Statistical significance.

Discussion

We have showed high prevalence of symptoms and disability rates after COVID-19. As anticipated, individuals admitted to the ICU had higher disability levels than those admitted to the ward. Persistent symptoms and disability after COVID-19 have been previously reported,2 , 4, 5, 6, 7, 8 , 10 and other authors have observed worse outcomes in those admitted to the ICU (table 6 ). According to data from the United Kingdom, breathlessness at rest in the first 2 months after discharge was higher in those admitted to the ICU (28.1% vs 19.3% in our sample) than the ward group (19.1% vs 15.8% in our sample).6 That study also showed more prevalent fatigue, posttraumatic stress disorder symptoms, and decrement in quality of life in the ICU group compared with the ward group.

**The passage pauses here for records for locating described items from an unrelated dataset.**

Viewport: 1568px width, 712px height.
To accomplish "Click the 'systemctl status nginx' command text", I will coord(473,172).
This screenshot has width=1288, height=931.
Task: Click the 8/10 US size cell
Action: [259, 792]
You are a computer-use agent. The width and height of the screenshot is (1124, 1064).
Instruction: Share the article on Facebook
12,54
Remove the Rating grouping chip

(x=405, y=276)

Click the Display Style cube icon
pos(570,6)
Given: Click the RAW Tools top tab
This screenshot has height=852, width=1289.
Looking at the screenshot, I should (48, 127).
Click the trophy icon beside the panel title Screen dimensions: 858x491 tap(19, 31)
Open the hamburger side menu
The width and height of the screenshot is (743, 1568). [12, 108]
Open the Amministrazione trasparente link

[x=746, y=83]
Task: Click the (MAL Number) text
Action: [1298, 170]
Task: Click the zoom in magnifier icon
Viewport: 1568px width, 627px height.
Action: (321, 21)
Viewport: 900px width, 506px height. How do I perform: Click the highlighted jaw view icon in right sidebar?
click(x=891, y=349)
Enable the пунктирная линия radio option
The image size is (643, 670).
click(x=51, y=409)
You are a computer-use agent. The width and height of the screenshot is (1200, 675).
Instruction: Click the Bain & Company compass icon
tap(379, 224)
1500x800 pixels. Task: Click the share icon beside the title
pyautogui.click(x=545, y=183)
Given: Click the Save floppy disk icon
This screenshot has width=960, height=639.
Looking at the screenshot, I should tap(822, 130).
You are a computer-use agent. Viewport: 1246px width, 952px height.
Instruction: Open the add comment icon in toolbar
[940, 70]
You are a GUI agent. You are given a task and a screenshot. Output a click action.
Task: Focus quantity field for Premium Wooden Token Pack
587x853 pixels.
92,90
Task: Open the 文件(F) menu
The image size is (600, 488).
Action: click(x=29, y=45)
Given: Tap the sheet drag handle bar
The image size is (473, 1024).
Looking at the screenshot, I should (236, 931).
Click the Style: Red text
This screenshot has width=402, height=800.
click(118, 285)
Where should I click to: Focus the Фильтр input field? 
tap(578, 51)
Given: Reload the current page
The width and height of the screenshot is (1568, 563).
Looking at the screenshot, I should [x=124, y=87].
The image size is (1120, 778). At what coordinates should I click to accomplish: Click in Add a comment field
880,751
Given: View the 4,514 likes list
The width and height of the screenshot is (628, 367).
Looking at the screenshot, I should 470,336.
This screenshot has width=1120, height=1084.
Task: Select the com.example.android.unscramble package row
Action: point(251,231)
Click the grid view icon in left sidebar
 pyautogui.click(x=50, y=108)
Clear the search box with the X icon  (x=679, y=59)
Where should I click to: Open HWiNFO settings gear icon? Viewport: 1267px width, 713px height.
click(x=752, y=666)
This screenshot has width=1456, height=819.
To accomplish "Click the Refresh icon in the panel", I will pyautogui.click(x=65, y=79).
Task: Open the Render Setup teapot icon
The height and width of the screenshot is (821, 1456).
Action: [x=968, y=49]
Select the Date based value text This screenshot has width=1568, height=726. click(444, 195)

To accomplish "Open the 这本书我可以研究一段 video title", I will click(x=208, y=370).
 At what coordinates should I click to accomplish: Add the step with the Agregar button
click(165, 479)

Differences between ICU and ward groups are likely multifactorial and could be partially explained by disease severity.2 , 9 , 10 SARS-CoV-2 infection can cause pulmonary abnormalities; thrombocytopathy; endotheliopathy; hepatic, renal, and nervous system injuries, some due to viral infection and others likely due to excessive immune response.2 , 22 , 23 Recovery time of those injuries is still uncertain because a study with matched controls found that the majority of survivors of COVID-19 persisted with magnetic resonance imaging abnormalities in the lungs, brain, heart, liver, and/or kidneys 2 to 3 months after discharge.9 Besides disease severity, consequences of ICU stay could partially explain our findings because long-term effect of ICU stay has been previously demonstrated for acute respiratory distress syndrome due to SARS-CoV infection, as well as for other nonrespiratory critical illnesses.24, 25, 26 ICU-acquired weakness is a neuromuscular dysfunction that consists of polyneuropathy, myopathy, and/or muscle atrophy that results of critical illness and can be magnified by conditions during ICU stay.26 Potential risk factors for ICU-acquired weakness include use of corticosteroids and continuous neuromuscular blockade, which were present in more than 40% and 80%, respectively, of those admitted to the ICU because of COVID-19.26 , 27

Table 6.

Current available literature on postdischarge symptoms after COVID-19

Variables Current Study Carfi et al4 Chopra et al5 Halpin et al6 Huang et al2 Mandal et al8
Sample size 1696 143 488 100 1733 384
Country Brazil Italy USA United Kingdom China United Kingdom
Time after discharge (d) 21 (14-27) 36.1±12 60 48±10.3 153 (143-160) 54 (47-59)
Age (y) ICU=71 (63-78)
Ward=73 (64-82)
56.5±14.6 62 (50-72) ICU=58.5 (34-84)*
Ward=70.5 (20-93)*
57 (47-65) 59±16.1
ICU admission (%) 21.0 12.6 13.2 32 4 14.5
LOS (d) ICU=16 (11-25)
Ward=6 (4-9)
13.5±9.7 5 (3-8) ICU=12 (10-16)
Ward=6.5 (4-14)
14 (10-19) 6.5 (4-10.75)
Breathlessness (%) ICU=45.1
Ward=34.5
43.4 16.6 ICU=65.6 Ward=42.6 26 54.8-63.3
Oxygen therapy at follow-up (%) ICU=25.5
Ward=12.6
NR 6.6 NR NR NR
Fatigue (%) NR 53.1 NR ICU=72.0
Ward=60.3
63 67.3-76.9

NOTE. Data expressed as median (IQR) or mean ± SD.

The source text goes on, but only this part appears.